* **SOURCE DATA**:
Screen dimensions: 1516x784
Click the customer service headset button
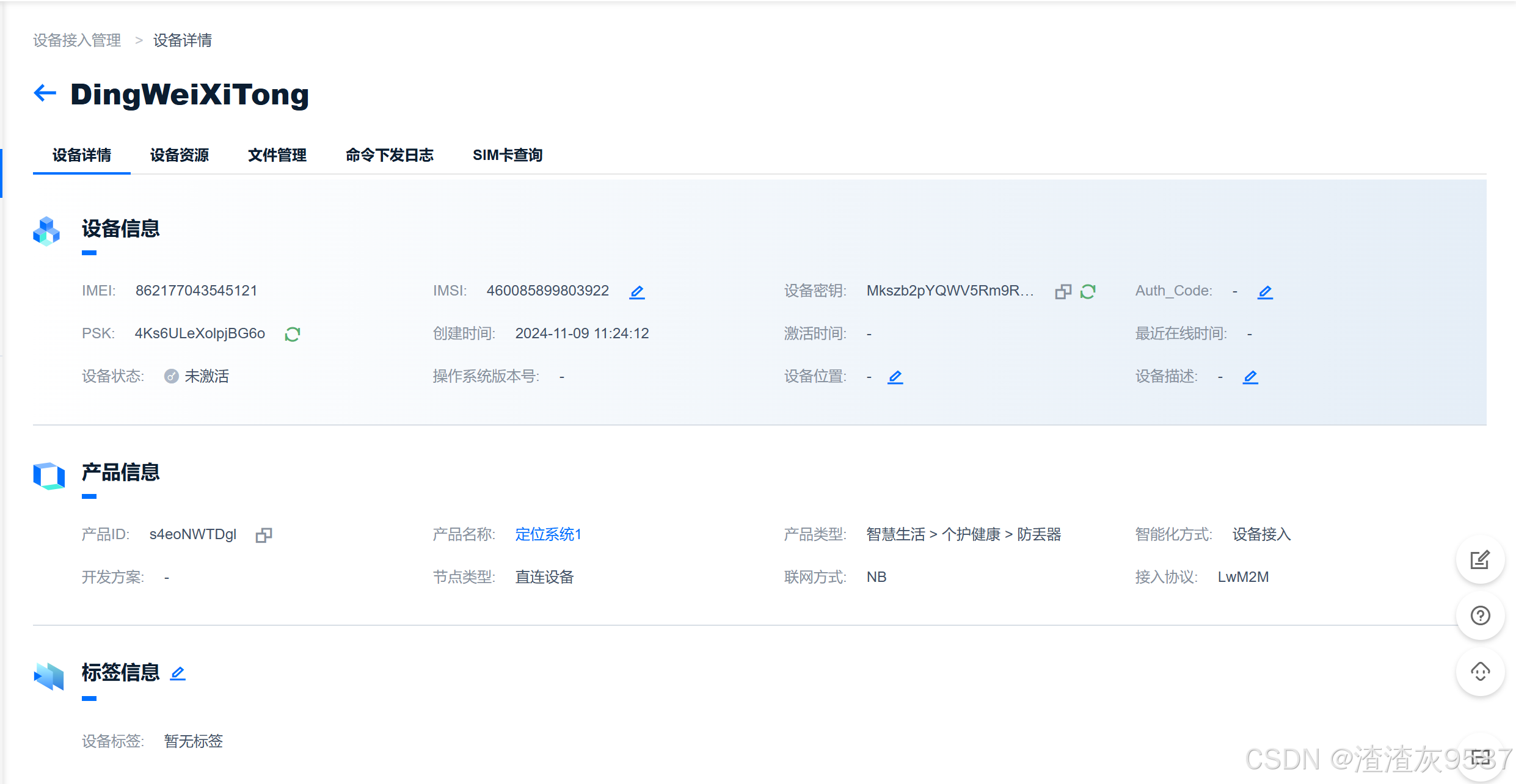click(1480, 672)
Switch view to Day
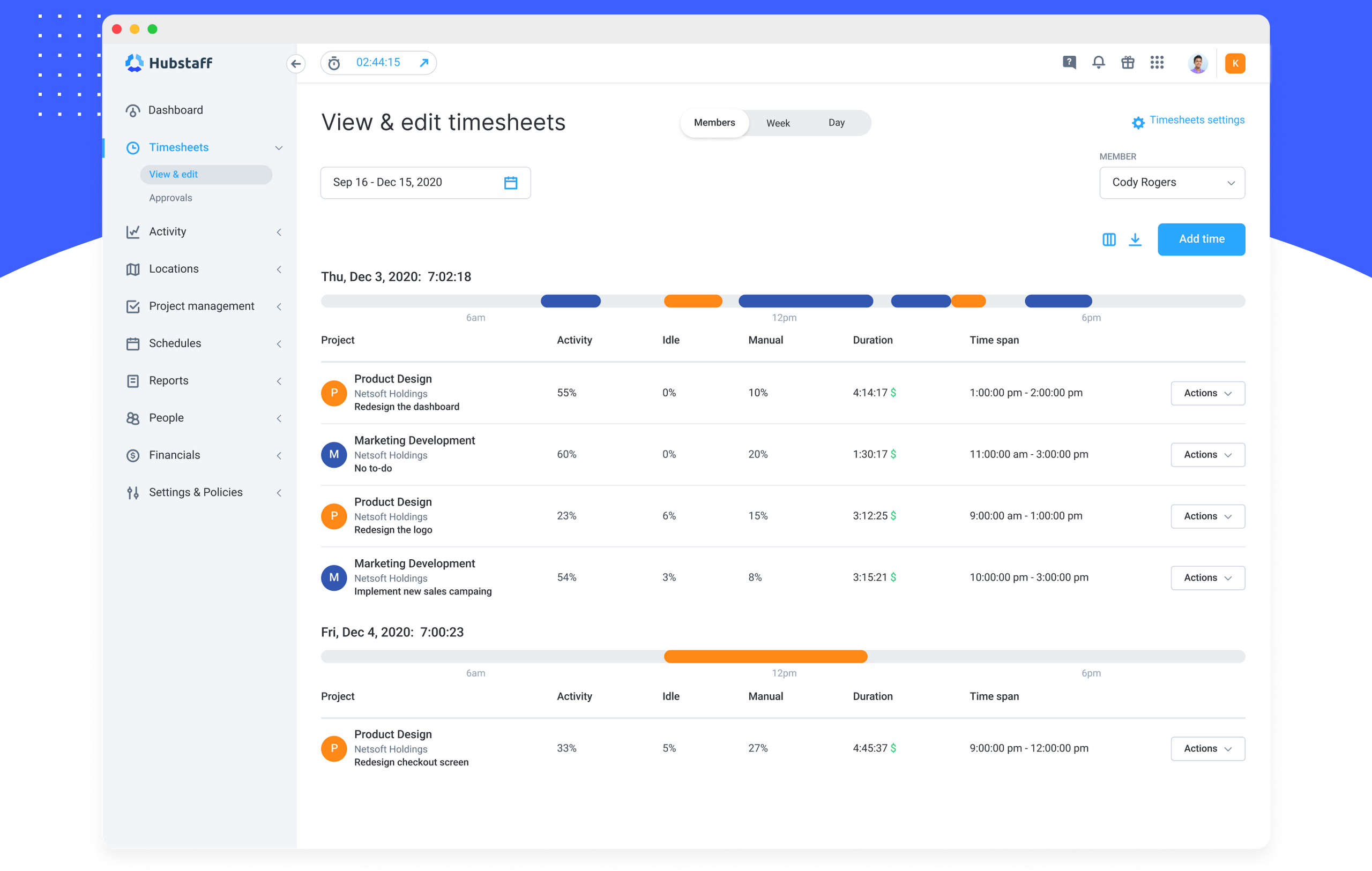 [x=836, y=123]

* **TASK TO CARRY OUT**: Restate the full listing verbatim and drop every picture.

* **EXERCISE RESPONSE**:
Screen dimensions: 1516x784
Click the customer service headset button
click(1480, 672)
Switch view to Day
 [x=836, y=123]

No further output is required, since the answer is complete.